Cloudera Impala is an open-source query engine over Apache Hadoop. It provides a low-latency interface to data stored in the HDFS for SQL queries, making RapidMiner Radoop usage closer to the experience of using it in a single host environment. While Cloudera Impala can provide much faster response time than Hive, it does not support all the features of HiveQL.
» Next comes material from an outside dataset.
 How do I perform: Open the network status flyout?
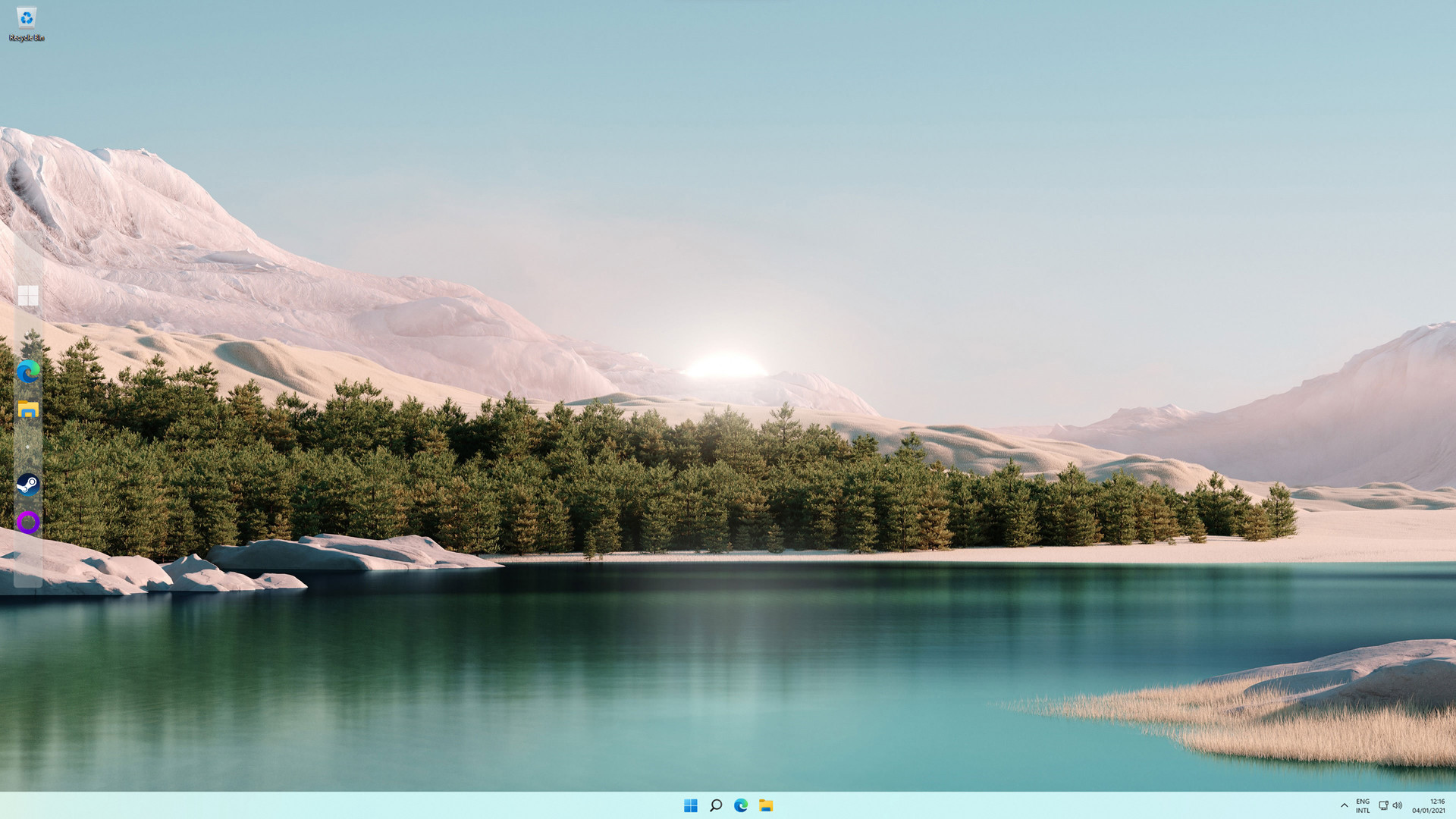(1384, 806)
Evaluate the Impala limitations to determine whether it is an acceptable alternative for your organization. For example, if you need advanced features (like model scoring), you must use Hive. If you use both Hive and Impala, consult the Impala Documentation for information on sharing metadata between the two frameworks. If using both, metadata used in Impala must be reloaded to reflect any metadata changes (such as creating new tables) made in Hive. (This can be done by enabling the reload impala metadata parameter of the Radoop Nest.)
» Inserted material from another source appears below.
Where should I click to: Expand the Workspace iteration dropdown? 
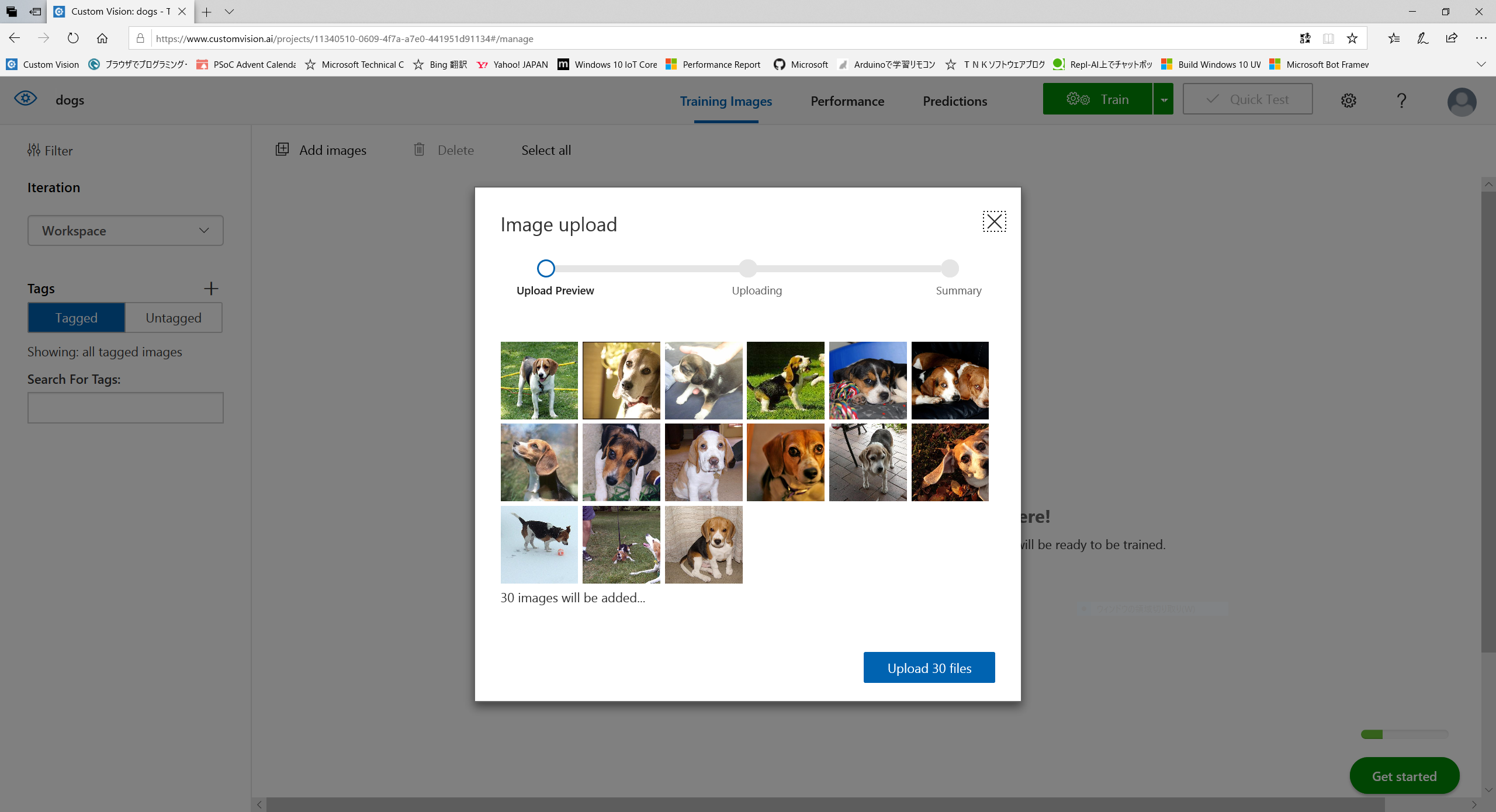coord(125,231)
Installing RapidMiner Radoop on RapidMiner Studio

The RapidMiner Radoop client installation is straight-forward, assuming the prerequisites are met and the appropriate ports are available. The extension can be easily RapidMinerinstalled from the Marketplace.

If you want to install the extension manually, follow the steps below.
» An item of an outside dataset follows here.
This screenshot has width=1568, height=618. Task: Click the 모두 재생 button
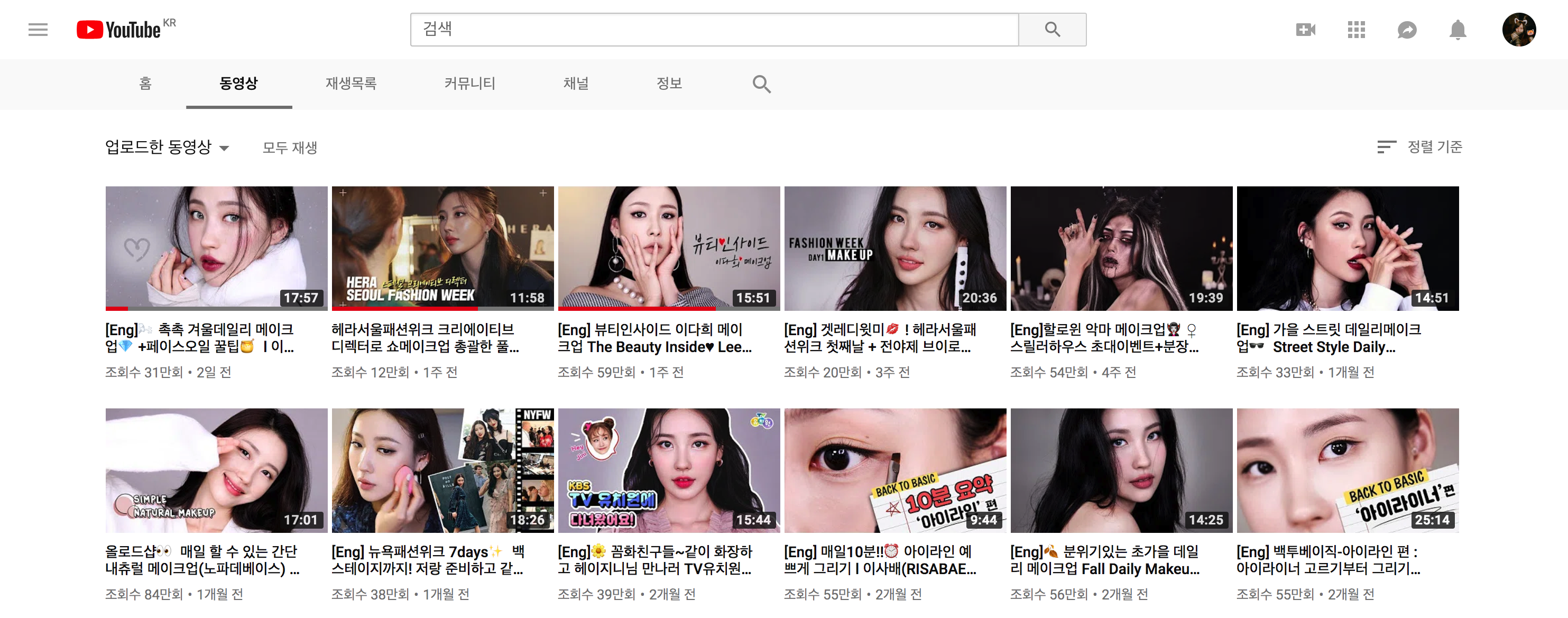point(290,147)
In Step 3, you will move the files to:

There are two options for the installation, please choose one.

For enabling the plugin for all users on a machine (global install), move the files into the install folder at lib/plugins.

In case of RapidMiner Studio versions 6.4 and later, for enabling the plugin only for a single user, move the files to .RapidMiner/extensions/ at the user home folder. If the extensions folder does not exist, create it.

For Mac users running RapidMiner Studio versions 6.4 and later, move the files into .RapidMiner/extensions/. If the extensions folder does not exist, create it. Note that RapidMiner Studio creates .RapidMiner as a hidden folder, so you must set your Mac to display hidden files and folders if you cannot see it.

For Mac users running RapidMiner Studio versions prior to 6.4, move the files into the install folder at lib/plugins.)

The process is as follows:

  1. If necessary, quit RapidMiner Studio.

  2. Download the RapidMiner Radoop plugin, a JAR file, from the location specified in your confirmation email.

  3. Move the downloaded RapidMiner Radoop JAR file (rapidminer-Radoop-onsite-<version>.jar) file to the RapidMiner Studio directory on the host system.

  4. With the JAR files moved, start RapidMiner.

If the extension has been successfully intalled, Hadoop Data appears in the middle, as a new view, in the RapidMiner Studio startup window:

That's it. Now that RapidMiner Radoop is installed, see the section on configuring connections to complete the installation.

Considering security

Consider the following security measures to secure your HDFS and data warehouse infrastructure:

  • Apply the firewall settings for your data warehouse system (optional but recommended).
  • Use Kerberos or Apache Sentry for securing your cluster. See the Hadoop security section for security configuration suggestions.